• What this task involves:
Your task is to return the listing below word for word, without any of its images.

• Excerpted records:
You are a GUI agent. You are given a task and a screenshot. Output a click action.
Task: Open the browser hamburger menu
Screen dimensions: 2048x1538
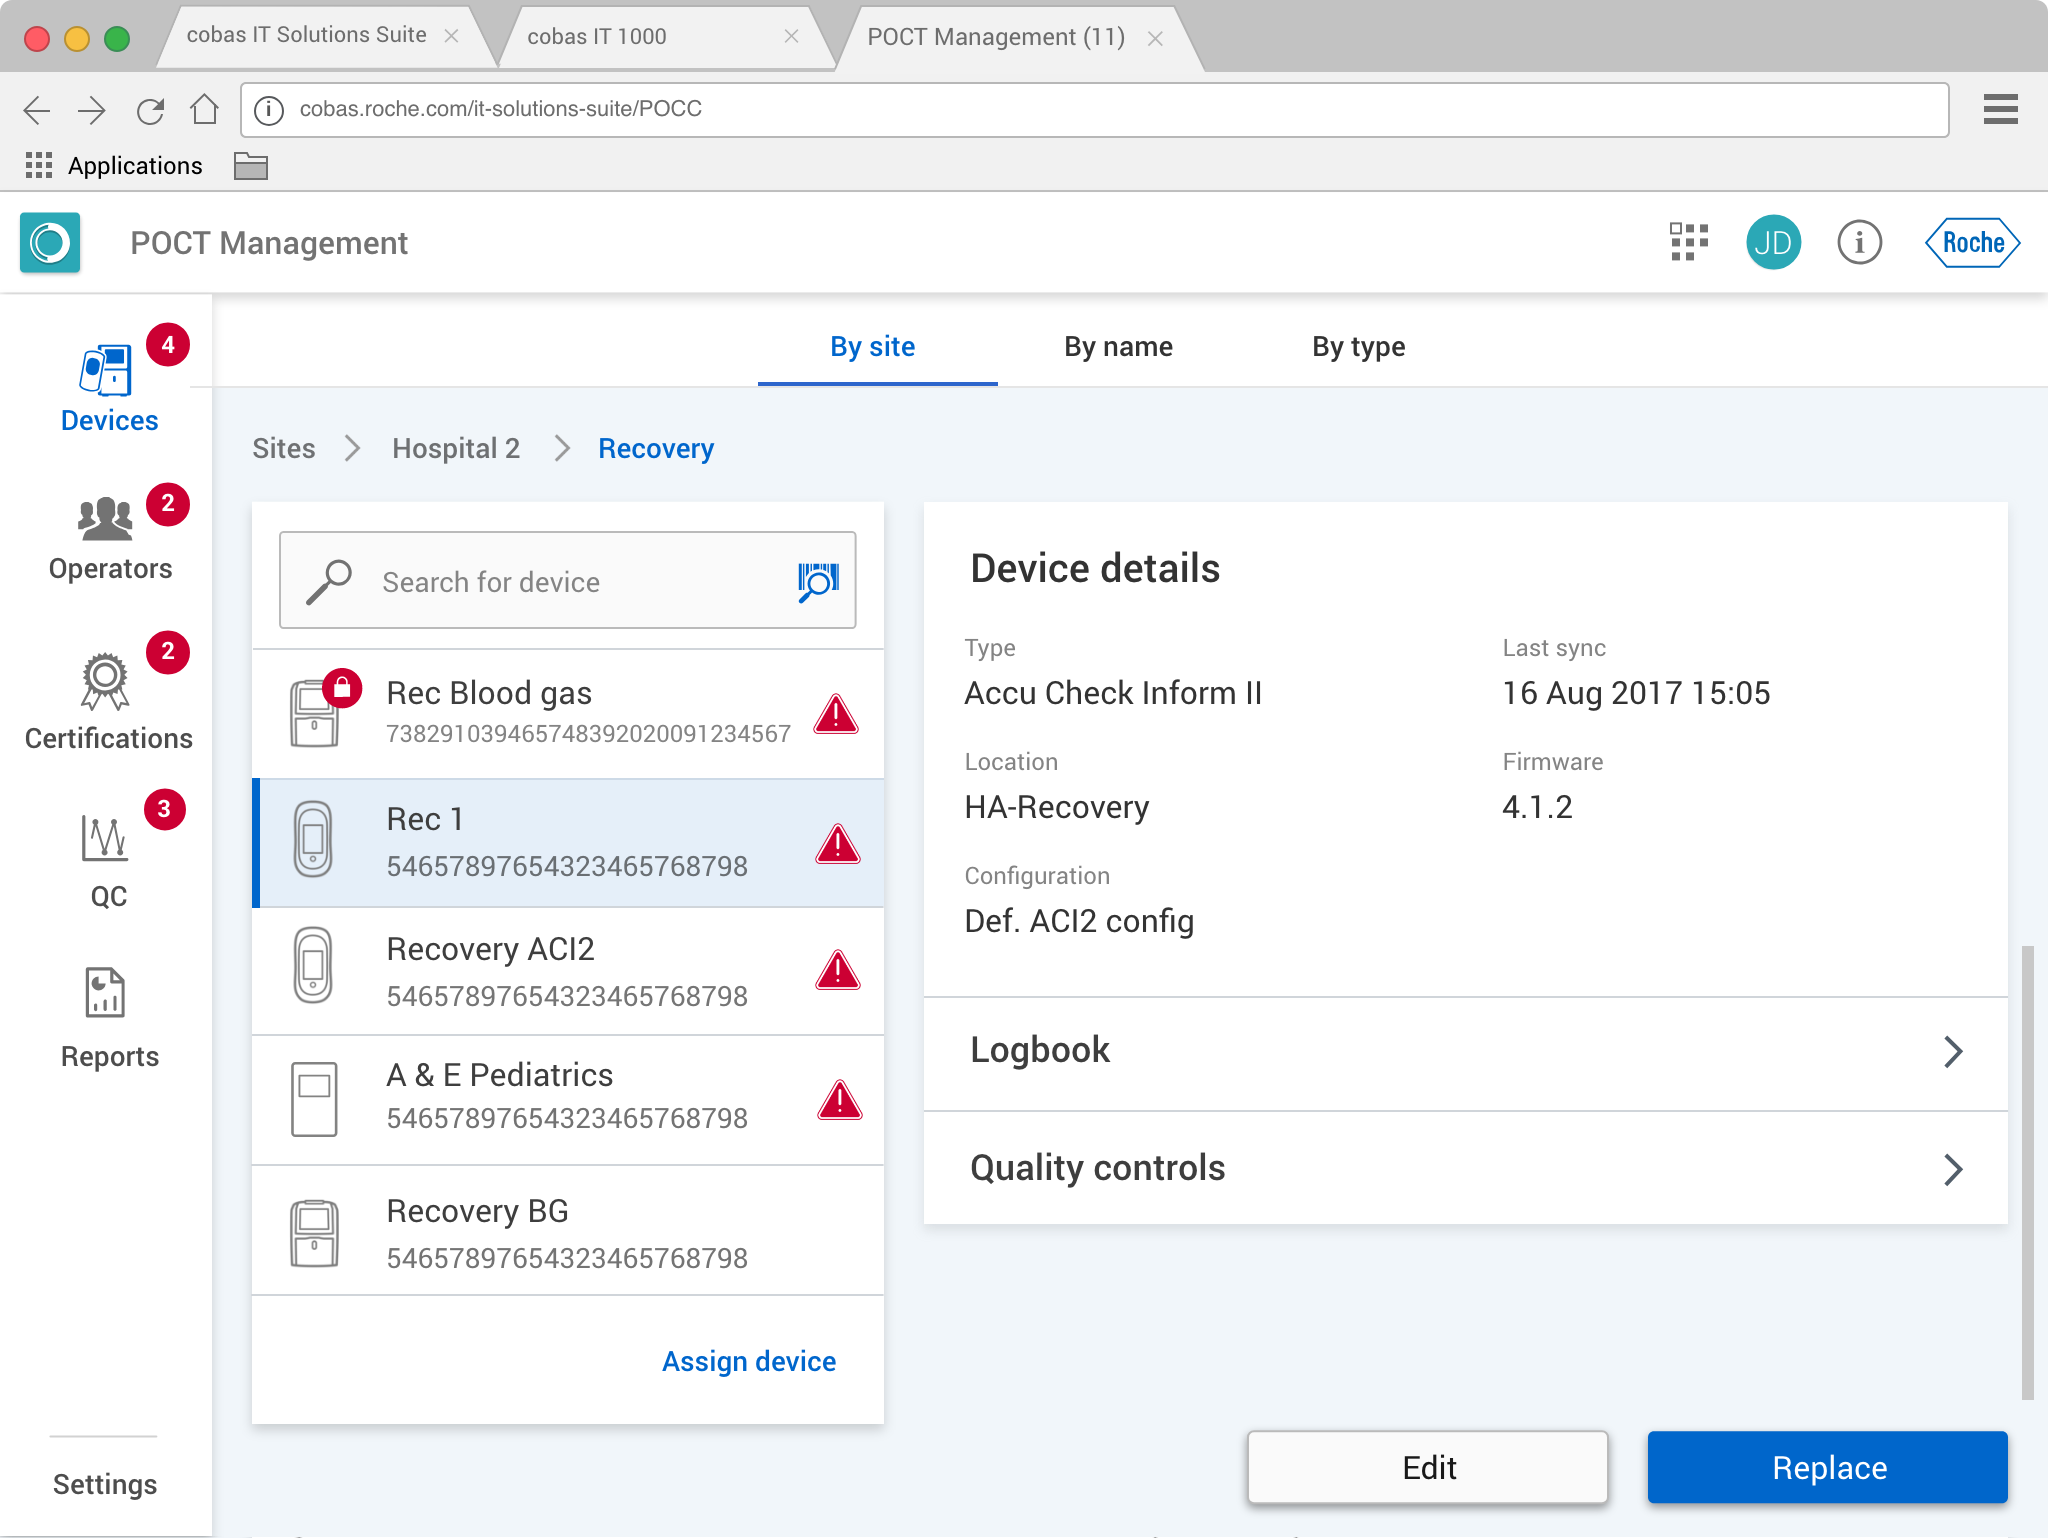(2000, 109)
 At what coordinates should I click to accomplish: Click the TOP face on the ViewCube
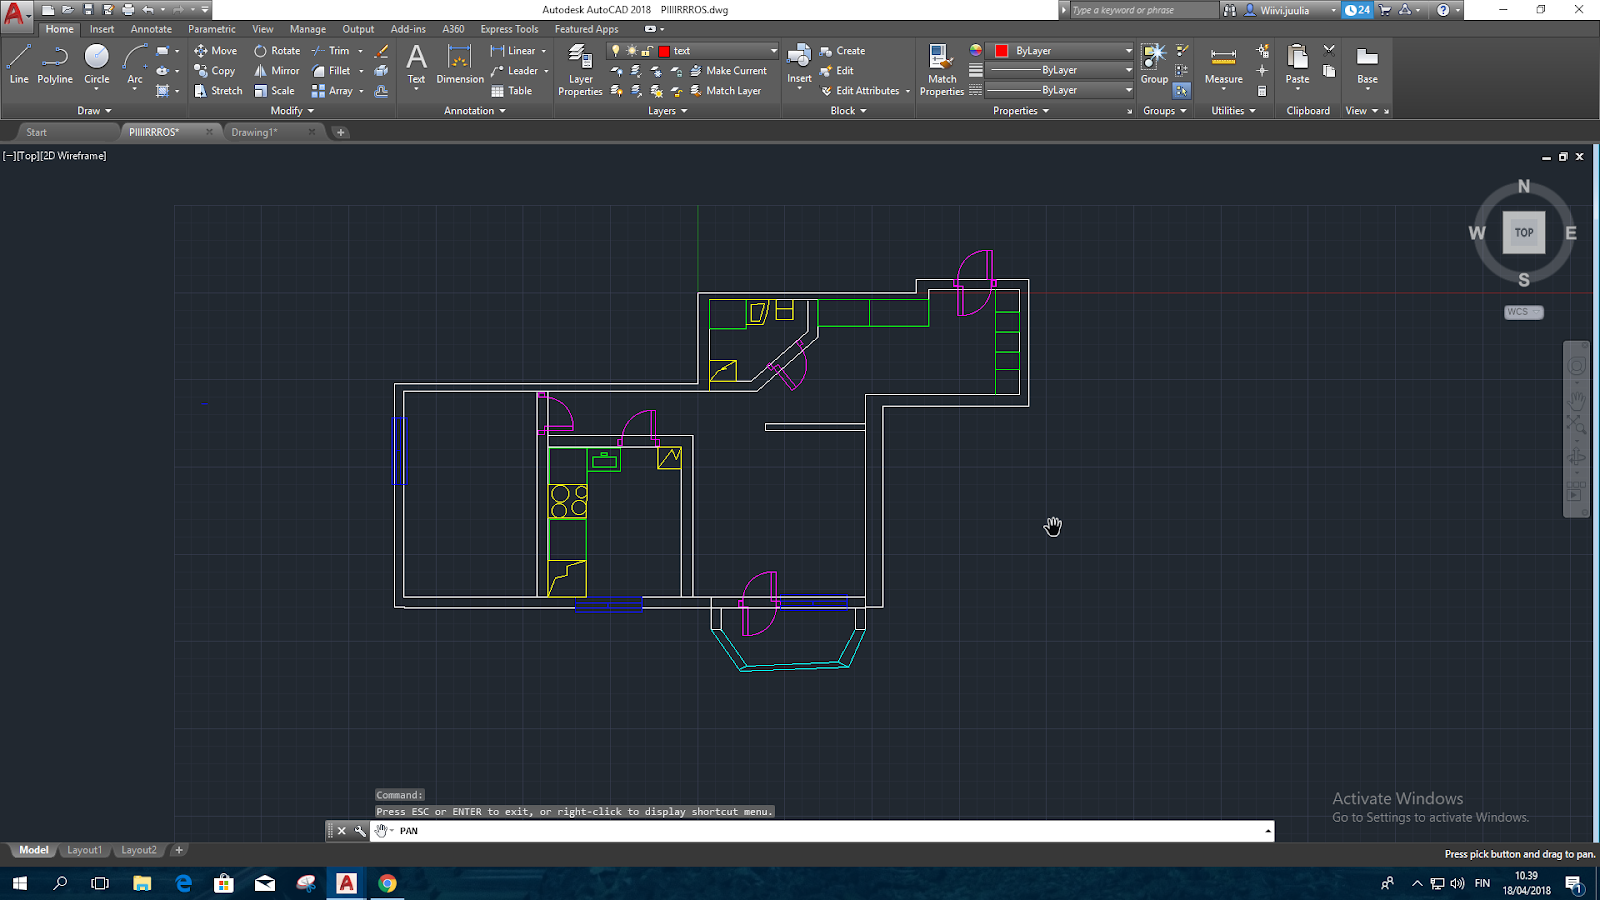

• Exercise response:
You are a GUI agent. You are given a task and a screenshot. Output a click action.
Task: Open the browser hamburger menu
Screen dimensions: 2048x1538
(2000, 109)
 At what coordinates should I click to accomplish: Click the TOP face on the ViewCube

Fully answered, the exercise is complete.